Three months after an infusion of Eque-cel, her grip strength and lung function improved to normal. Her functional disability scores were significantly reduced after a year, as assessed by the Quantitative MG (QMG) score, the MG-Activities of Daily Living (MG-ADL), and the MG Quality of Life (MG-QOL) questionnaire. These improvements were joined by a rapid decrease in the levels of anti-AChR and anti-titin self-reactive antibodies in the bloodstream.
Eight days after treatment she had grade 1 (mild) cytokine release syndrome (CRS), a body-wide inflammatory response marked by the rapid release of immune signaling proteins, which resolved on its own within a day. Low immune neutrophil and lymphocyte numbers were seen after a month, which resolved within a month.
The other patient was a 60-year-old woman with anti-MuSK antibodies. She had a 20-year history of MG marked by difficulties in chewing and swallowing, as well as limited walking ability. Her disease also failed to respond to standard therapies.

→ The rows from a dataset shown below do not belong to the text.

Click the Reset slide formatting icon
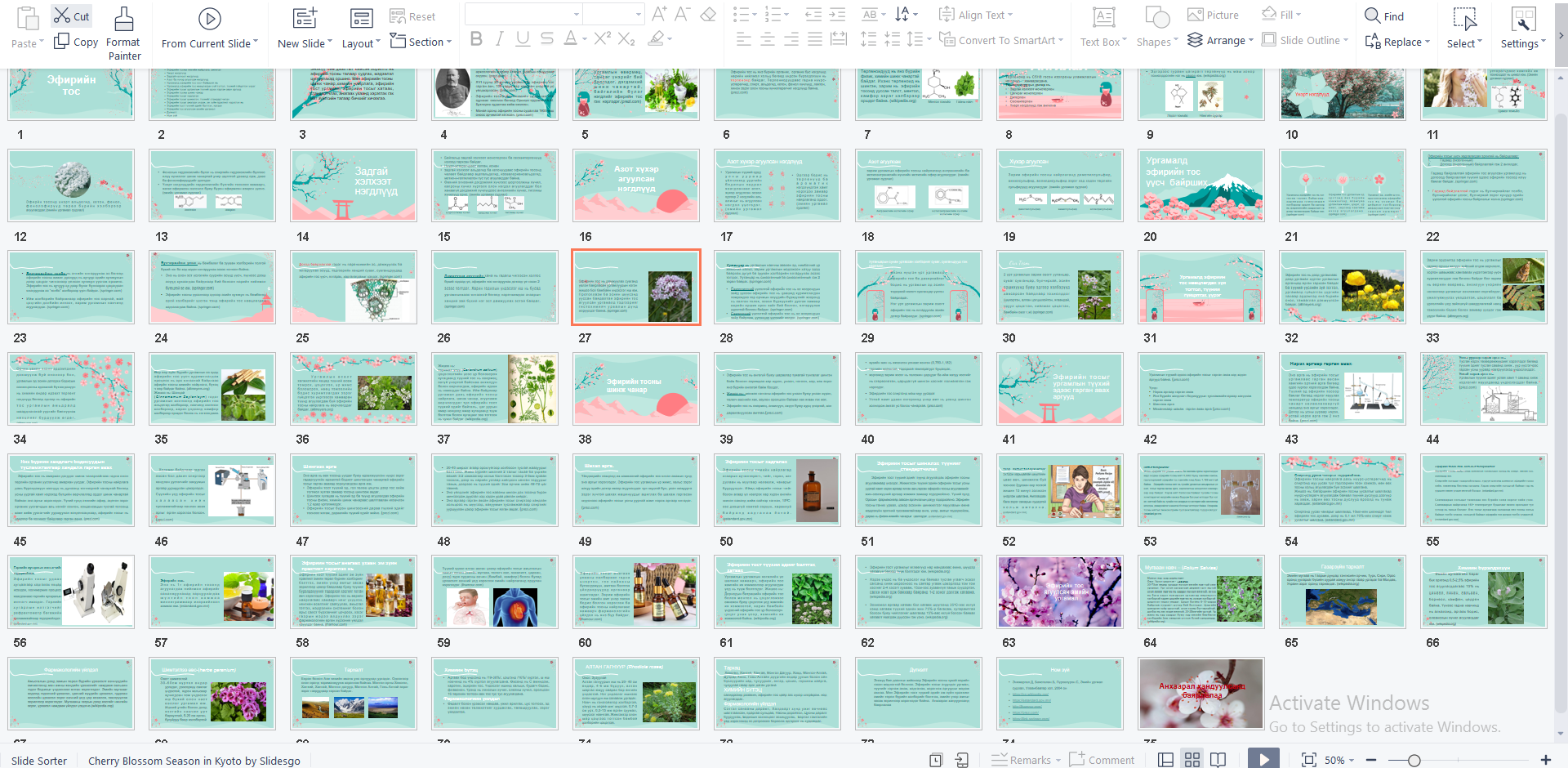1568x768 pixels. point(414,16)
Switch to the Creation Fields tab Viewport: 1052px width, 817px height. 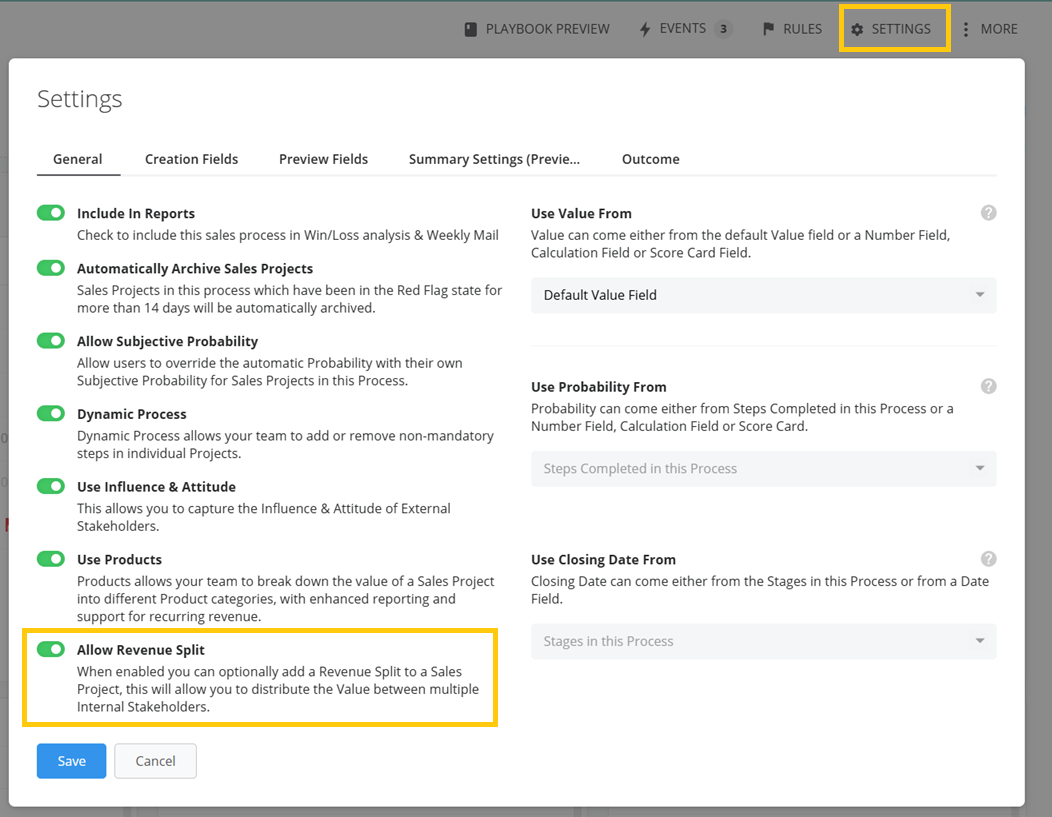pos(191,159)
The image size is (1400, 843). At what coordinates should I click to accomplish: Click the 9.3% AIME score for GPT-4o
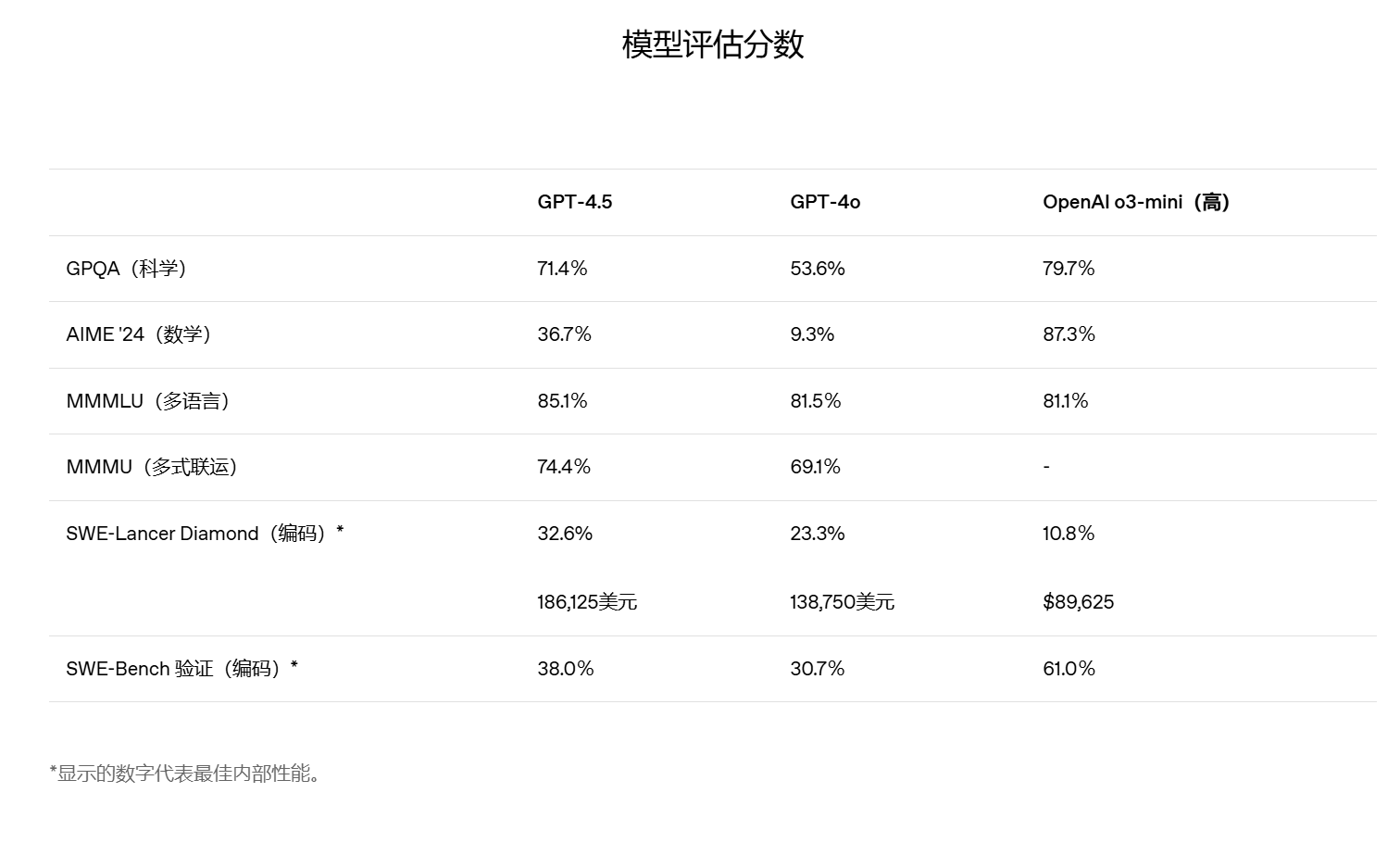812,334
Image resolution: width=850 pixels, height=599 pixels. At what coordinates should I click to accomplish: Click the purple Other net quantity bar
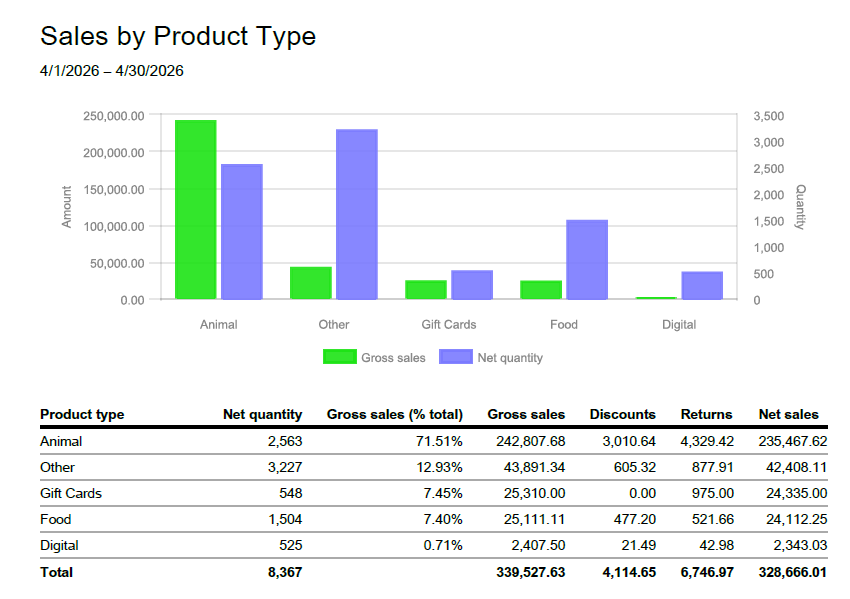(357, 214)
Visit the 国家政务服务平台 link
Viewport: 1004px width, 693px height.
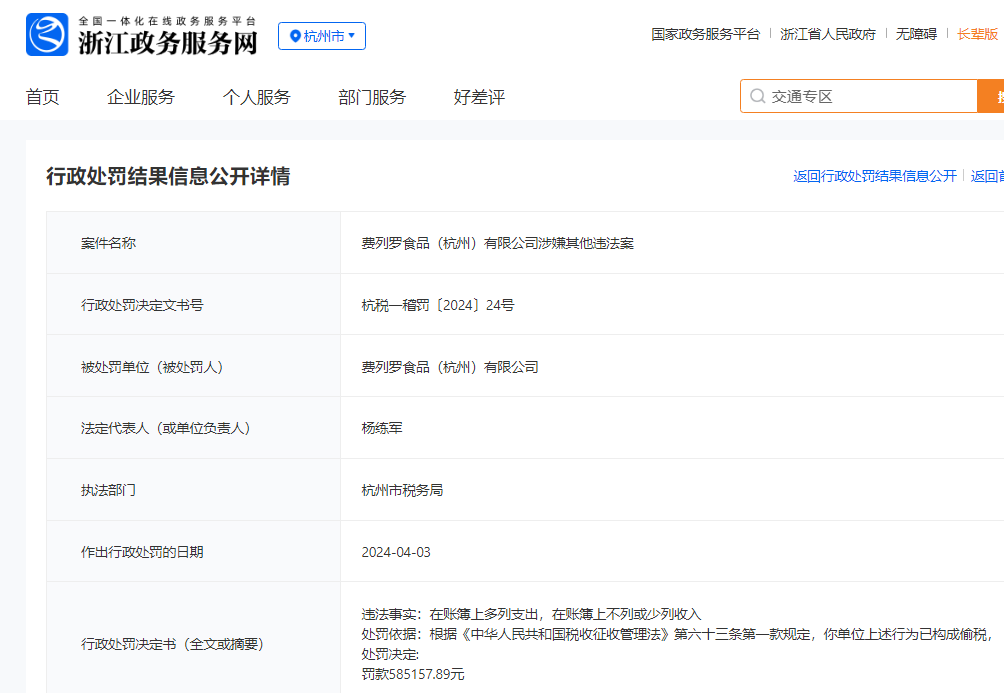pyautogui.click(x=706, y=34)

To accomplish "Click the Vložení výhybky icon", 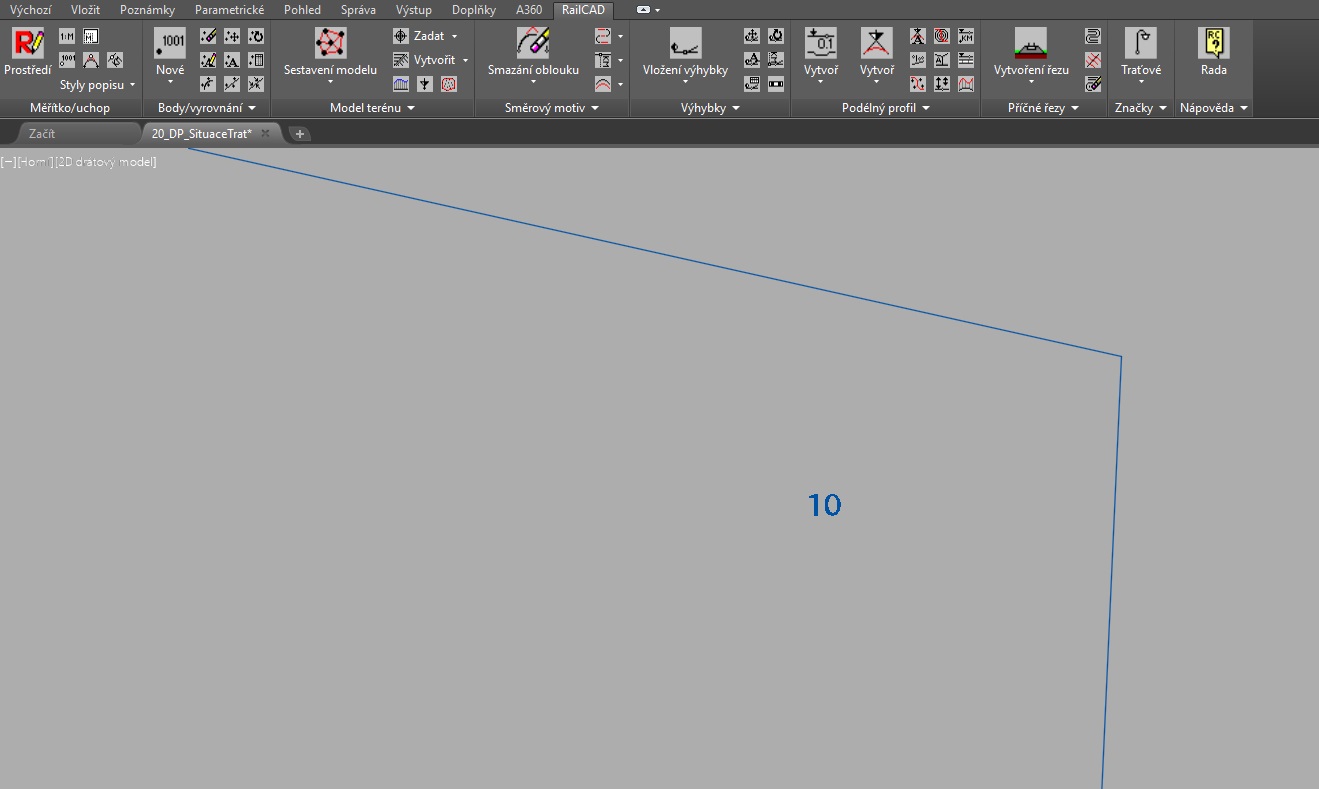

By three months post-treatment, her breathing improved and she could speak clearly and take in food. After six months, her physical function improved, as indicated by a change in MG-ADL and QMG scores. Blood levels of anti-MuSK antibodies gradually declined until she tested negative after a year.
A grade 3 (severe) reduction in the number of neutrophils and lymphocytes also occurred after treatment and resolved after one month. She also had a treatment-related severe side effect that required hospitalization (pneumonia) at 10 weeks, which was successfully treated with antibiotics.
While B-cells decreased to undetectable levels after two months in both patients, their levels returned to normal after 18 months. Of the returning B-cells, about 80% were naïve, or those that haven’t yet been activated, while antibody-producing cells remained low.
“Our preliminary data suggest that CAR-BCMA T cells are well tolerated and highly effective in treating refractory MG, demonstrated by the improvement in physical function and serologic [blood] remission,” the researchers wrote.